El reclamo por el cumplimiento de las penas
El 13 de febrero de 2025 se conocieron las penas para cinco de los seis acusados, luego de que el tribunal los declarara culpables por estrago culposo seguido de muerte. La investigación concluyó que existieron graves irregularidades en la ejecución y el control de la obra pública, entre ellas certificaciones de avance cuestionadas, fallas en las inspecciones y controles que nunca se realizaron.
Para Altube, el juicio permitió sacar a la luz prácticas que permanecían naturalizadas dentro de la administración pública. “Soy una persona muy agradecida por todas las cosas que se destaparon. Si no hubieran intervenido profesionales con la experiencia que tenía cada uno en su especialidad, muchas irregularidades nunca se habrían descubierto”, afirmó.
Sin embargo, consideró que el proceso judicial quedará incompleto mientras las condenas no se cumplan de manera efectiva. “Nuestros muertos ya están muertos. Uno puede soñar con la persona que perdió, pero después abre los ojos y ya no está. Por eso creo que las penas deben cumplirse con cárcel efectiva“, sostuvo.

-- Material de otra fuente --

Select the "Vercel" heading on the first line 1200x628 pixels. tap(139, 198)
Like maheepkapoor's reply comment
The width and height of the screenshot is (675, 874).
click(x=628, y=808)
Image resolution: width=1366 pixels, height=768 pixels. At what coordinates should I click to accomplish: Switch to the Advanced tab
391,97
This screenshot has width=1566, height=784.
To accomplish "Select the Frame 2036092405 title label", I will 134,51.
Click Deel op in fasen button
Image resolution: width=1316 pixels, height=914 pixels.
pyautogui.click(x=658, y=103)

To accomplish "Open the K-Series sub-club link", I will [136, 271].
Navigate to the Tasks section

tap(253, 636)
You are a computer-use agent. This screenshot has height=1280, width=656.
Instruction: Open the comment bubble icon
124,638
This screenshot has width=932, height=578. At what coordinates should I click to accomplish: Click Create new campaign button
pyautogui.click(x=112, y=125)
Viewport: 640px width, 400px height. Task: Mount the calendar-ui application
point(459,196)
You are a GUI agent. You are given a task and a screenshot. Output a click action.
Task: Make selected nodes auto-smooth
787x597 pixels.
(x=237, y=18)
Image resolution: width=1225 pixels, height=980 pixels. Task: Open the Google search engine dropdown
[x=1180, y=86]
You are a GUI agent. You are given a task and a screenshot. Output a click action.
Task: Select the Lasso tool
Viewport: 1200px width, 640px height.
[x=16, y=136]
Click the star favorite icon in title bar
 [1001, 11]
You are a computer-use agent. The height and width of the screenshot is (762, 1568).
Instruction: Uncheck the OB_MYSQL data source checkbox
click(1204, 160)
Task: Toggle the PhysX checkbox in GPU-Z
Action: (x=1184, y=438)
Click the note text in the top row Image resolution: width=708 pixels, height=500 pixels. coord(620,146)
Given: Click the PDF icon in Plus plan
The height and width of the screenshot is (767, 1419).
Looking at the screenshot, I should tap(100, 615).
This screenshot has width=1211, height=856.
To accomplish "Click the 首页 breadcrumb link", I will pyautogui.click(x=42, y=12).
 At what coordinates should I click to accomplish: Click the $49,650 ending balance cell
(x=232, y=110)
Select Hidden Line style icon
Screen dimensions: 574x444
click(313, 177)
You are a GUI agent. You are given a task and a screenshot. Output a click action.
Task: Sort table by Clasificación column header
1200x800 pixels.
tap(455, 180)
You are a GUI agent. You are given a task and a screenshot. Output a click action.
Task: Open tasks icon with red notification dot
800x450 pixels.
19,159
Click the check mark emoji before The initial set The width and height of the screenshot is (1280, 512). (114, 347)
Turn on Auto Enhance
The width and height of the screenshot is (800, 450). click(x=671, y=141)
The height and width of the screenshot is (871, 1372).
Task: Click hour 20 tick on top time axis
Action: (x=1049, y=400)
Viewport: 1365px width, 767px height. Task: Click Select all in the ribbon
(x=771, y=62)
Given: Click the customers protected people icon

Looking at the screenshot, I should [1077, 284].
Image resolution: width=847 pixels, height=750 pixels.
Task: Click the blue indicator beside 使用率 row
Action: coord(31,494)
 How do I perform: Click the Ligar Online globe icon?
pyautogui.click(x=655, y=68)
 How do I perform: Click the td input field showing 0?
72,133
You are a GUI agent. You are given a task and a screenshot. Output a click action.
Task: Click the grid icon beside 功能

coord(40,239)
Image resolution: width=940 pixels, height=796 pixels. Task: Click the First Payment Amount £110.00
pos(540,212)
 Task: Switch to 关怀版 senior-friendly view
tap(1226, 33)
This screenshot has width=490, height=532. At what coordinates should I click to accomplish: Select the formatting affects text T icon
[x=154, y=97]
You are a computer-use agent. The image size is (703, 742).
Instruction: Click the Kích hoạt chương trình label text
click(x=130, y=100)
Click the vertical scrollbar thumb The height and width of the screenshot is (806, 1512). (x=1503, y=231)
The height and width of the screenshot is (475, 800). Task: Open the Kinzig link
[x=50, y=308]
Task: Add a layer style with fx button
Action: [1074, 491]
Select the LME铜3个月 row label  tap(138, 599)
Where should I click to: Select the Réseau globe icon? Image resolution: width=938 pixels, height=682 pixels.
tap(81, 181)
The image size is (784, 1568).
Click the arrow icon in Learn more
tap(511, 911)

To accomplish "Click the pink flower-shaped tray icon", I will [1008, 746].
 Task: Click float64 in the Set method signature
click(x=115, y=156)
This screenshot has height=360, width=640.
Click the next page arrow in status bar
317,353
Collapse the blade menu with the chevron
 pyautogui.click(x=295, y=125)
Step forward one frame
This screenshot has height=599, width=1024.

También cuestionó los planteos vinculados a la edad de algunos condenados para evitar el cumplimiento de las penas en prisión. “Si alguien tiene problemas de salud, podrá recibir la atención que corresponda. Pero la pregunta es si realmente aprendieron algo de todo esto”, manifestó.
Cuestionamientos al Estado
Otro de los aspectos que Altube señaló fue la continuidad laboral de algunos de los imputados dentro de la administración pública durante buena parte del proceso judicial. “Siguieron trabajando en el Estado. Incluso iban a las audiencias y después pedían certificados para justificar la asistencia en sus lugares de trabajo”, afirmó.
Según relató, durante el juicio tampoco percibió gestos de arrepentimiento por parte de los acusados. “Nunca escuché un pedido de disculpas. Siempre vi una actitud de soberbia y de arrogancia”, expresó.
Respecto de los argumentos que atribuyeron parte de las fallas a las restricciones impuestas durante la pandemia de COVID-19, sostuvo que esa explicación no justifica los incumplimientos detectados. “Con o sin pandemia, un funcionario tiene la obligación de cumplir con su trabajo. Si querían hacer las cosas bien, tenían los recursos para hacerlo”, aseguró.
En ese sentido, consideró que situaciones similares solo podrán evitarse si se fortalecen los mecanismos de control y se reemplaza a quienes tuvieron responsabilidades en los hechos. “Había control cero, inspección cero y un desinterés total”, resumió.
El acompañamiento durante el proceso
Altube destacó especialmente el respaldo recibido de su familia, amigos y compañeros de trabajo durante estos cinco años.
También agradeció el acompañamiento del gremio ATEN, que intervino como querellante durante el juicio. “Sentí el apoyo de todos. Ese acompañamiento fue muy importante durante todo el proceso”, afirmó. Además, reconoció el trabajo de su abogado, Federico Egea, a quien definió como “un profesional intachable”.
La reflexión a cinco años de la tragedia
Al cumplirse un nuevo aniversario de la explosión, Altube aseguró que intenta afrontar cada 29 de junio con la convicción de seguir adelante, aunque sin dejar de reclamar justicia.
“La vida continúa y hay que seguir adelante. Uno tiene que esforzarse por ser cada día mejor persona porque vivir con enojo permanente no cambia lo que pasó”, expresó.

También se refirió a quienes fueron condenados por la Justicia y aún esperan el cumplimiento efectivo de las penas. “Hay algo que yo tengo y que ellos no sé si tienen: la conciencia tranquila. Yo duermo tranquila. No sé si ellos pueden decir lo mismo”, concluyó.